┌─ Brontekst

“So you are going to Zim, to Bob?”, vraagt de ranger op onze laatste overnightstop in het Kruger. Zijn misprijzende blik spreekt boekdelen. Het is niet de eerste keer dat wij negatieve geluiden horen over Zimbabwe, over de politieke leider en over de corruptie. De geschiedenis van het voormalige Rhodesië, waar Zimbabwe en Zambia ooit toe behoorden, tekent meer dan hadden kunnen bevroeden onze reis. De gastvrijheid van bijzondere mensen en een verboden boek geven ons verblijf een extra dimensie en dwingen respect af voor de bevolking van het meer dan prachtige Zimbabwe. In Zambia komen we bij van onze avonturen en ontspannen we aan de oever van de Luangwa.
Zuid-Afrikanen worden blijkbaar altijd op de bon geslingerd in Zimbabwe en overlanders die wij onderweg ontmoeten vertellen ons de meest gruwelijke verhalen. Wij zijn dus op het ergste voorbereid als wij bij Breitbridge Zuid-Afrika verlaten. Het is de drukste en daarom minst populaire grensovergang in Zimbabwe. Het is vroeg in de ochtend al één grote krioelende massa van bussen en vrachtwagens. Honderden passagiers zitten in de schaduw tussen de uitlaatgassen naast grote hopen uitgepakte bagage te wachten. De zwarte Zuid-Afrikaanse douanebeambte die ons carnet (het paspoort van de auto) moet afstempelen, zit er vadsig en lusteloos bij. Het formulier dat wij hebben ingevuld legt ze achteloos naast zich neer. Na een niet mis-te-verstane aansporing van haar baas, gaat ze een kwartier later verveeld aan de slag, maar weet dan niet meer waar ze ons formulier heeft gelaten. Een goed begin! Als we de Zuid-Afrikaanse formaliteiten achter ons hebben gelaten, mogen wij door naar de Zimbabwaanse autoriteiten: douane – customs – kassier – politie – customs – douane. Alles precies in die volgorde. Een doorstroomschema aan de wand en een vriendelijke jongeman met professionele badge loodsen ons door het ingewikkelde proces. De ambtenaren zijn stug, maar voorkomend. De jongeman blijkt een andere agenda te hebben, zo ontdekken we later, maar we maken toch dankbaar gebruik van zijn hulp. Terwijl Frans opnieuw in de rij gaat staan om het carnet af te laten stempelen, buig ik me over het inklaren van onze spullen. De jongeman met badge zorgt ervoor dat het uitpakken van al onze bagage wordt afgekocht bij customs. Hij wil twintig, maar ik geef tien dollars. Met het afgestempelde inklaringsformulier meldt hij zich vijf minuten later en wil tien extra dollars voor zijn diensten. Dat weiger ik. Mokkend blijft hij ons achtervolgen tot wij een uur later het douaneterrein enige honderden dollars armer verlaten: voor de visa, voor de roadtax, voor de carbontax en de tol voor de eerste vijf kilometers.

└─

◆ Gestelde opdracht 1 ◆
Neem de rijen letterlijk over, vanaf de eerste rij tot en met de regel die "coord(655,141)" bevat.

┌─ Aangeleverde gegevens

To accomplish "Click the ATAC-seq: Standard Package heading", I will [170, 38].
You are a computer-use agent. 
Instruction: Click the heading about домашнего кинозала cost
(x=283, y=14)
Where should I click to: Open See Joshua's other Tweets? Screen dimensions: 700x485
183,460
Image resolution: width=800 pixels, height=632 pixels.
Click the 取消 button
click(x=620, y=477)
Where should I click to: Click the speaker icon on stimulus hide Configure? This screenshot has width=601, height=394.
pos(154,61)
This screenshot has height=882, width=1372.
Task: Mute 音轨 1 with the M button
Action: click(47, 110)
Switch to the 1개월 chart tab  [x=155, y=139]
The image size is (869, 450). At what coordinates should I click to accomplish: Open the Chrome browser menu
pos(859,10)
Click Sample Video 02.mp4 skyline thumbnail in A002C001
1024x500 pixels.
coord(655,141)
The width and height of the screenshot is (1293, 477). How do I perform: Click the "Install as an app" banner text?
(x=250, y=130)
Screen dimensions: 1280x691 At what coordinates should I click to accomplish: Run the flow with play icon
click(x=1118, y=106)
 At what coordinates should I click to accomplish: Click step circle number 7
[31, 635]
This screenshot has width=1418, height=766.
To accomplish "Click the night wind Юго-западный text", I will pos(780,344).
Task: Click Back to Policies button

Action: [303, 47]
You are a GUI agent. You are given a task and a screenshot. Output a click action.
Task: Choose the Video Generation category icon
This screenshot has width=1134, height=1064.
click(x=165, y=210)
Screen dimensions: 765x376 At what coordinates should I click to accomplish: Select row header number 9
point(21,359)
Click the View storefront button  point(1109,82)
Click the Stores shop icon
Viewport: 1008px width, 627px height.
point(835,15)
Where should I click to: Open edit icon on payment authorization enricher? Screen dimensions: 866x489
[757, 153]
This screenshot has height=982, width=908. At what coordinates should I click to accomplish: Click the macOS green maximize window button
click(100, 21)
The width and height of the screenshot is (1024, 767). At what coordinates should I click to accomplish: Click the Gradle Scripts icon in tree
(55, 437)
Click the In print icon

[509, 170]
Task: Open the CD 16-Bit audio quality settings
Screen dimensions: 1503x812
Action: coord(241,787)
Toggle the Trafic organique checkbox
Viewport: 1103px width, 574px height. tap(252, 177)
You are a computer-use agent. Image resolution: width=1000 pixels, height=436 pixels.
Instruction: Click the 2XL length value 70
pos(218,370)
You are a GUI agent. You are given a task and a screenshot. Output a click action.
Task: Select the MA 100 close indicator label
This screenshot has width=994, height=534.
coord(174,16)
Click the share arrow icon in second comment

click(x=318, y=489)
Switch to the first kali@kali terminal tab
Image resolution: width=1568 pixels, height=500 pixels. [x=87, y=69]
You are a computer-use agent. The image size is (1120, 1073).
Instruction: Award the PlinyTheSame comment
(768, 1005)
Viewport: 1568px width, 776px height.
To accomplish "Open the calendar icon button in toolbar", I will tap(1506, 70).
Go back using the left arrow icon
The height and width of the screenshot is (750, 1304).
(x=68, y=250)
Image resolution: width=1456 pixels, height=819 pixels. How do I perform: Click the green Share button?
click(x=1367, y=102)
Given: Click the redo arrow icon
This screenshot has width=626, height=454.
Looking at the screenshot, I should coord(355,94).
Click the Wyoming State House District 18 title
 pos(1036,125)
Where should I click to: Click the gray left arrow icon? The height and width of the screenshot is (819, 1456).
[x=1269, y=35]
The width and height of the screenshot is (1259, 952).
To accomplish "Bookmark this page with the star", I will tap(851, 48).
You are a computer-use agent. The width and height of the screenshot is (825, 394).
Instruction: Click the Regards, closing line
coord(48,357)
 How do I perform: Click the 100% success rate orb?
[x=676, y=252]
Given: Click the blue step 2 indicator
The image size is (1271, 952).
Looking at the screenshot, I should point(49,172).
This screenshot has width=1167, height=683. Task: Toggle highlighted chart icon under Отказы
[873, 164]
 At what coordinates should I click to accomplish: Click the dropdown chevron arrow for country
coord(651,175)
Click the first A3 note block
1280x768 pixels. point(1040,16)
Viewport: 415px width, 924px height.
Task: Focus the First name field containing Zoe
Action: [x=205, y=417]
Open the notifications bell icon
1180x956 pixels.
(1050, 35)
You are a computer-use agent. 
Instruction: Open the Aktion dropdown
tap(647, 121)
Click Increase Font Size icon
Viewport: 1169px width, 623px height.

└─

◆ Gestelde opdracht 2 ◆
Som alle posten op waarvoor de reisbeschrijving zegt dat er betaald werd, in de zin met "enige honderden dollars armer".

◆ Resultaat 1 ◆
To accomplish "Click the ATAC-seq: Standard Package heading", I will [170, 38].
You are a computer-use agent. 
Instruction: Click the heading about домашнего кинозала cost
(x=283, y=14)
Where should I click to: Open See Joshua's other Tweets? Screen dimensions: 700x485
183,460
Image resolution: width=800 pixels, height=632 pixels.
Click the 取消 button
click(x=620, y=477)
Where should I click to: Click the speaker icon on stimulus hide Configure? This screenshot has width=601, height=394.
pos(154,61)
This screenshot has height=882, width=1372.
Task: Mute 音轨 1 with the M button
Action: click(47, 110)
Switch to the 1개월 chart tab  [x=155, y=139]
The image size is (869, 450). At what coordinates should I click to accomplish: Open the Chrome browser menu
pos(859,10)
Click Sample Video 02.mp4 skyline thumbnail in A002C001
1024x500 pixels.
coord(655,141)

◆ Resultaat 2 ◆
- de visa
- de roadtax
- de carbontax
- de tol voor de eerste vijf kilometers